Take two of these and call me in the morning
HI there folks. ON Twitter this week there was a discussion that keeps resurfacing on concerns of best sedation for agitated patients with psychostimulant intoxication.
The usual fears of ketamine sedation re-emerged , citing that ketamine may worsen cardiovascular effects of stimulant toxicity and/or magnify delirium.
Folks who dont have droperidol, often say that midazolam ( I call it midazoslap or midazoslam, depending on dosing) is the ideal agent for sedation for this patient group.

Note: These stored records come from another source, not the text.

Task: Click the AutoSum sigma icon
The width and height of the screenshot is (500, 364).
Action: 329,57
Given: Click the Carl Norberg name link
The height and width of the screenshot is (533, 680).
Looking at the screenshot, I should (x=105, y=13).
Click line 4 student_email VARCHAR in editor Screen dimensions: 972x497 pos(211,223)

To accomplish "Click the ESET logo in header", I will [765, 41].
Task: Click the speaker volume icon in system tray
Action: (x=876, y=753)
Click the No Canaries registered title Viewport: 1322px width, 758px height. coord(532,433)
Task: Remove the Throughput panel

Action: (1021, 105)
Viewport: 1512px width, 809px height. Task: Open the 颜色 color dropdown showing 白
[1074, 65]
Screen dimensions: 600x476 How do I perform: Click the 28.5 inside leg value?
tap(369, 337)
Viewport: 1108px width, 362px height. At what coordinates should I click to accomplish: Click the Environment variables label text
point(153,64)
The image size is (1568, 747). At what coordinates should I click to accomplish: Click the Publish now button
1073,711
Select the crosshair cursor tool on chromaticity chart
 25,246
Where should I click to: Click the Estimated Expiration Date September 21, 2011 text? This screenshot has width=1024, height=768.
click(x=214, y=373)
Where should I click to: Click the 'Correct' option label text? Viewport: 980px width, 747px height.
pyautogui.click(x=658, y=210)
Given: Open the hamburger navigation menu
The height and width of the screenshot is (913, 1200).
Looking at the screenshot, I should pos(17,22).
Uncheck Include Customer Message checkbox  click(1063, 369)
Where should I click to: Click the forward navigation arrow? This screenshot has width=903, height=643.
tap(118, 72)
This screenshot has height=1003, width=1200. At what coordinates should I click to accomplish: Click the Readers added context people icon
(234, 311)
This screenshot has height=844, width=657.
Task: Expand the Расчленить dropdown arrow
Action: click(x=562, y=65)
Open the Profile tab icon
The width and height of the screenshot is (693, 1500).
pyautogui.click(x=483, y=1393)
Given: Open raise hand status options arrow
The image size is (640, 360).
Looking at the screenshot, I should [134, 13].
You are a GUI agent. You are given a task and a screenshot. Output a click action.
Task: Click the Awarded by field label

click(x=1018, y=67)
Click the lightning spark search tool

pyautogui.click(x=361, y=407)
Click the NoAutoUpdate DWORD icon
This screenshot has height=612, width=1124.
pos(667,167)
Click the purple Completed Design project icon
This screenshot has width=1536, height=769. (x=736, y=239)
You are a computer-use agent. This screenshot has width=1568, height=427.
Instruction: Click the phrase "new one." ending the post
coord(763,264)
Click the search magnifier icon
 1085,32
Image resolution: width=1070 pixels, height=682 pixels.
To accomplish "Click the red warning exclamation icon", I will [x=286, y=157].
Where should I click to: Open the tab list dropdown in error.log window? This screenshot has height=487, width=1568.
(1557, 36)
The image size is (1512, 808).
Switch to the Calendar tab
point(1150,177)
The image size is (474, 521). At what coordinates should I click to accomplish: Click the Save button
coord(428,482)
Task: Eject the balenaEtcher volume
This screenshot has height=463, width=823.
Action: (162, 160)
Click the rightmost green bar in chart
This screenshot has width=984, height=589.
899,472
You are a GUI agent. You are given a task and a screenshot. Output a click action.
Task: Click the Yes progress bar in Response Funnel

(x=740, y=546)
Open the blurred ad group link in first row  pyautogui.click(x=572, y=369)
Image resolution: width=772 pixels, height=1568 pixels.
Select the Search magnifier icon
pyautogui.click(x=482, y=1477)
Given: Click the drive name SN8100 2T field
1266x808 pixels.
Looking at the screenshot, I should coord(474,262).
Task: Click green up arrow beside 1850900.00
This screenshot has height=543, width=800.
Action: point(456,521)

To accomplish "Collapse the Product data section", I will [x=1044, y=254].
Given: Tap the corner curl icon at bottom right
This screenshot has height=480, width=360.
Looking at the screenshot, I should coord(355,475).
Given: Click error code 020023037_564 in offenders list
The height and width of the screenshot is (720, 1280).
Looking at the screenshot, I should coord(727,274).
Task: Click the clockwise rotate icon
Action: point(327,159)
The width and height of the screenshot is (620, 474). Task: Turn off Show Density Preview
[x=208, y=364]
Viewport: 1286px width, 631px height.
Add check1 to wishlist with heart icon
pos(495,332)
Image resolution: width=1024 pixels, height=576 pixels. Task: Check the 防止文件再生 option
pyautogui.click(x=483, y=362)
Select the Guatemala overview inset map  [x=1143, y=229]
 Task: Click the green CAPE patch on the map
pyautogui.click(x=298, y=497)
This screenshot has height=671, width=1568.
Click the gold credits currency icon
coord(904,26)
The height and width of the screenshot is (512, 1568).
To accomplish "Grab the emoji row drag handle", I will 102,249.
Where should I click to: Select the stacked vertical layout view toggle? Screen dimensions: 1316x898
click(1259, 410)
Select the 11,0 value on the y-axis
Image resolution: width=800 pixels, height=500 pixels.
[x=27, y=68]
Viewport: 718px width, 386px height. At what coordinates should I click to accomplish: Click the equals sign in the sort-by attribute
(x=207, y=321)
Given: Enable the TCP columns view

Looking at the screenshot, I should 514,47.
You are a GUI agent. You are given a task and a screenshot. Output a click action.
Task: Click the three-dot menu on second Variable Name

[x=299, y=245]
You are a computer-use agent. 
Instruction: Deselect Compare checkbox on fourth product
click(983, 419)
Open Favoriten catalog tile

I am not going to say that midazolam is not effective. I am going to say it can be too effective . So effective that it will stop agitation completely by inducing apnoea and airway loss. It doesnt last long and so repeated dosing is often needed. THis then can lead to accumulation of the drug and the threshold for respiratory complications can get quickly reached.
But this article is not about saying ketamine is better than midazolam nor vice versa. THis is about reviewing the safety and efficacy of ketamine sedation in the psychostimulant intoxicated patient, in case you get a situation that may be assisted with ketamine and you want to know the evidence base and current practice globally.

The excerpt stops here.